## Exercise data
====================

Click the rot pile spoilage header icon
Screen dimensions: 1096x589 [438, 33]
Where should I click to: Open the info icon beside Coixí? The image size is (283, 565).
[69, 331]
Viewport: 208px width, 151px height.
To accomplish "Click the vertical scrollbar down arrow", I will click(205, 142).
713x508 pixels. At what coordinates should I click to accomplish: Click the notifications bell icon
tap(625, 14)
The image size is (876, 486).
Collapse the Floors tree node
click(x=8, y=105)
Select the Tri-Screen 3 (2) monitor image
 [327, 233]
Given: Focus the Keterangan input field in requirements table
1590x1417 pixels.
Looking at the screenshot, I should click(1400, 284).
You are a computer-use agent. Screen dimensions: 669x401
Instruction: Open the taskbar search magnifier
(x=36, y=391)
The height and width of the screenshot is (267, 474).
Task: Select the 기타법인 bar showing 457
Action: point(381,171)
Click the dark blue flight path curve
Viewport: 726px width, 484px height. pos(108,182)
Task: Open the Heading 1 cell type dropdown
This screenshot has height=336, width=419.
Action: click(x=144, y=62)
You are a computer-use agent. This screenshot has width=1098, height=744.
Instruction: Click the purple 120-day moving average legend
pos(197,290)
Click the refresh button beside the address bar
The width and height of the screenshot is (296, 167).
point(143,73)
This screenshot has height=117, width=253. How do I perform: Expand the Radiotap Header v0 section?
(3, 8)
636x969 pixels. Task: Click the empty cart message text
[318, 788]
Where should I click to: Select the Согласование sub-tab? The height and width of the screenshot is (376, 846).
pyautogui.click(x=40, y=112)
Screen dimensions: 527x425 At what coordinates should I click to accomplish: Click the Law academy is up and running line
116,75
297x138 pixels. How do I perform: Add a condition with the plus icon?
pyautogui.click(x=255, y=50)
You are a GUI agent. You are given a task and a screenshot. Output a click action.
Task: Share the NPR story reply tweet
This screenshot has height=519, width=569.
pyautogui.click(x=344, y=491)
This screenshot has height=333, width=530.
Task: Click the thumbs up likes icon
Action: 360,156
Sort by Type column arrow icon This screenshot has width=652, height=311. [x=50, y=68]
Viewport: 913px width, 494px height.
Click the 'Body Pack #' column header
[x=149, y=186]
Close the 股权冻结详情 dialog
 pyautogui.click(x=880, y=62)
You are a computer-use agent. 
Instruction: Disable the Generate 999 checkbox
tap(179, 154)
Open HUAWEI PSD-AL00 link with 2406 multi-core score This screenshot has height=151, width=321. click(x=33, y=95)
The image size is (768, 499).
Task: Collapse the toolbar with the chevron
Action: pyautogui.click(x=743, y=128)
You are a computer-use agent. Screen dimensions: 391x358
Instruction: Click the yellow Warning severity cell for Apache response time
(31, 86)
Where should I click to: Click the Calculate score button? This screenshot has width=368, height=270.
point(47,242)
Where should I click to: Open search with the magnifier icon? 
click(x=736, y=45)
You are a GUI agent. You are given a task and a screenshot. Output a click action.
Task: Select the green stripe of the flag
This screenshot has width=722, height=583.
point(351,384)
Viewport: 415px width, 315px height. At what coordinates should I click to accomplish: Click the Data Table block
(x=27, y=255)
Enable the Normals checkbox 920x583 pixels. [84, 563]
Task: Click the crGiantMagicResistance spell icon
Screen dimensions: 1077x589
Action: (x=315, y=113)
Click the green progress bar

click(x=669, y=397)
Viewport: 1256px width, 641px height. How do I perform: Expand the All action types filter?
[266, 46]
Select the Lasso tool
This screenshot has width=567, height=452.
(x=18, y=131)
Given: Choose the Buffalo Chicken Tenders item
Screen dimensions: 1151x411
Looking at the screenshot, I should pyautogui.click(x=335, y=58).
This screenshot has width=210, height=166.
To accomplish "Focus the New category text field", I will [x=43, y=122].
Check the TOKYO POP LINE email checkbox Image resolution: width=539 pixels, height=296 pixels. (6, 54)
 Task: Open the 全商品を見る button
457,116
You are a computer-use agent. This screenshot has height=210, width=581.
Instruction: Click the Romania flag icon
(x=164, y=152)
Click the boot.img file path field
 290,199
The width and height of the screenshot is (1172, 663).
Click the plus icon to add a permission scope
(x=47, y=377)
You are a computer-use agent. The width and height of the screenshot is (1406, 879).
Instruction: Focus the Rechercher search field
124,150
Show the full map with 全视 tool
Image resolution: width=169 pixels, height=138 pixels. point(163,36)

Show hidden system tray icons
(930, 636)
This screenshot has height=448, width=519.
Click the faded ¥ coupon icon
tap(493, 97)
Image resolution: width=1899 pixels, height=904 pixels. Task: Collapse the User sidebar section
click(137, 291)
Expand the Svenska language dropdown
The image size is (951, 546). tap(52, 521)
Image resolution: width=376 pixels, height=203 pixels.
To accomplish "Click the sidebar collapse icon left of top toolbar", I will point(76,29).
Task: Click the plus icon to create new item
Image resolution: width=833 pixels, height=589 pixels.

====================

## What you have to do
Print all the material, keeping every line identical to the original.

## Your response
Click the rot pile spoilage header icon
Screen dimensions: 1096x589 [438, 33]
Where should I click to: Open the info icon beside Coixí? The image size is (283, 565).
[69, 331]
Viewport: 208px width, 151px height.
To accomplish "Click the vertical scrollbar down arrow", I will click(205, 142).
713x508 pixels. At what coordinates should I click to accomplish: Click the notifications bell icon
tap(625, 14)
The image size is (876, 486).
Collapse the Floors tree node
click(x=8, y=105)
Select the Tri-Screen 3 (2) monitor image
 [327, 233]
Given: Focus the Keterangan input field in requirements table
1590x1417 pixels.
Looking at the screenshot, I should click(1400, 284).
You are a computer-use agent. Screen dimensions: 669x401
Instruction: Open the taskbar search magnifier
(x=36, y=391)
The height and width of the screenshot is (267, 474).
Task: Select the 기타법인 bar showing 457
Action: point(381,171)
Click the dark blue flight path curve
Viewport: 726px width, 484px height. pos(108,182)
Task: Open the Heading 1 cell type dropdown
This screenshot has height=336, width=419.
Action: click(x=144, y=62)
You are a computer-use agent. This screenshot has width=1098, height=744.
Instruction: Click the purple 120-day moving average legend
pos(197,290)
Click the refresh button beside the address bar
The width and height of the screenshot is (296, 167).
point(143,73)
This screenshot has height=117, width=253. How do I perform: Expand the Radiotap Header v0 section?
(3, 8)
636x969 pixels. Task: Click the empty cart message text
[318, 788]
Where should I click to: Select the Согласование sub-tab? The height and width of the screenshot is (376, 846).
pyautogui.click(x=40, y=112)
Screen dimensions: 527x425 At what coordinates should I click to accomplish: Click the Law academy is up and running line
116,75
297x138 pixels. How do I perform: Add a condition with the plus icon?
pyautogui.click(x=255, y=50)
You are a GUI agent. You are given a task and a screenshot. Output a click action.
Task: Share the NPR story reply tweet
This screenshot has height=519, width=569.
pyautogui.click(x=344, y=491)
This screenshot has height=333, width=530.
Task: Click the thumbs up likes icon
Action: 360,156
Sort by Type column arrow icon This screenshot has width=652, height=311. [x=50, y=68]
Viewport: 913px width, 494px height.
Click the 'Body Pack #' column header
[x=149, y=186]
Close the 股权冻结详情 dialog
 pyautogui.click(x=880, y=62)
You are a computer-use agent. 
Instruction: Disable the Generate 999 checkbox
tap(179, 154)
Open HUAWEI PSD-AL00 link with 2406 multi-core score This screenshot has height=151, width=321. click(x=33, y=95)
The image size is (768, 499).
Task: Collapse the toolbar with the chevron
Action: pyautogui.click(x=743, y=128)
You are a computer-use agent. Screen dimensions: 391x358
Instruction: Click the yellow Warning severity cell for Apache response time
(31, 86)
Where should I click to: Click the Calculate score button? This screenshot has width=368, height=270.
point(47,242)
Where should I click to: Open search with the magnifier icon? 
click(x=736, y=45)
You are a GUI agent. You are given a task and a screenshot. Output a click action.
Task: Select the green stripe of the flag
This screenshot has width=722, height=583.
point(351,384)
Viewport: 415px width, 315px height. At what coordinates should I click to accomplish: Click the Data Table block
(x=27, y=255)
Enable the Normals checkbox 920x583 pixels. [84, 563]
Task: Click the crGiantMagicResistance spell icon
Screen dimensions: 1077x589
Action: (x=315, y=113)
Click the green progress bar

click(x=669, y=397)
Viewport: 1256px width, 641px height. How do I perform: Expand the All action types filter?
[266, 46]
Select the Lasso tool
This screenshot has width=567, height=452.
(x=18, y=131)
Given: Choose the Buffalo Chicken Tenders item
Screen dimensions: 1151x411
Looking at the screenshot, I should pyautogui.click(x=335, y=58).
This screenshot has width=210, height=166.
To accomplish "Focus the New category text field", I will [x=43, y=122].
Check the TOKYO POP LINE email checkbox Image resolution: width=539 pixels, height=296 pixels. (6, 54)
 Task: Open the 全商品を見る button
457,116
You are a computer-use agent. This screenshot has height=210, width=581.
Instruction: Click the Romania flag icon
(x=164, y=152)
Click the boot.img file path field
 290,199
The width and height of the screenshot is (1172, 663).
Click the plus icon to add a permission scope
(x=47, y=377)
You are a computer-use agent. The width and height of the screenshot is (1406, 879).
Instruction: Focus the Rechercher search field
124,150
Show the full map with 全视 tool
Image resolution: width=169 pixels, height=138 pixels. point(163,36)

Show hidden system tray icons
(930, 636)
This screenshot has height=448, width=519.
Click the faded ¥ coupon icon
tap(493, 97)
Image resolution: width=1899 pixels, height=904 pixels. Task: Collapse the User sidebar section
click(137, 291)
Expand the Svenska language dropdown
The image size is (951, 546). tap(52, 521)
Image resolution: width=376 pixels, height=203 pixels.
To accomplish "Click the sidebar collapse icon left of top toolbar", I will point(76,29).
Task: Click the plus icon to create new item
Image resolution: width=833 pixels, height=589 pixels.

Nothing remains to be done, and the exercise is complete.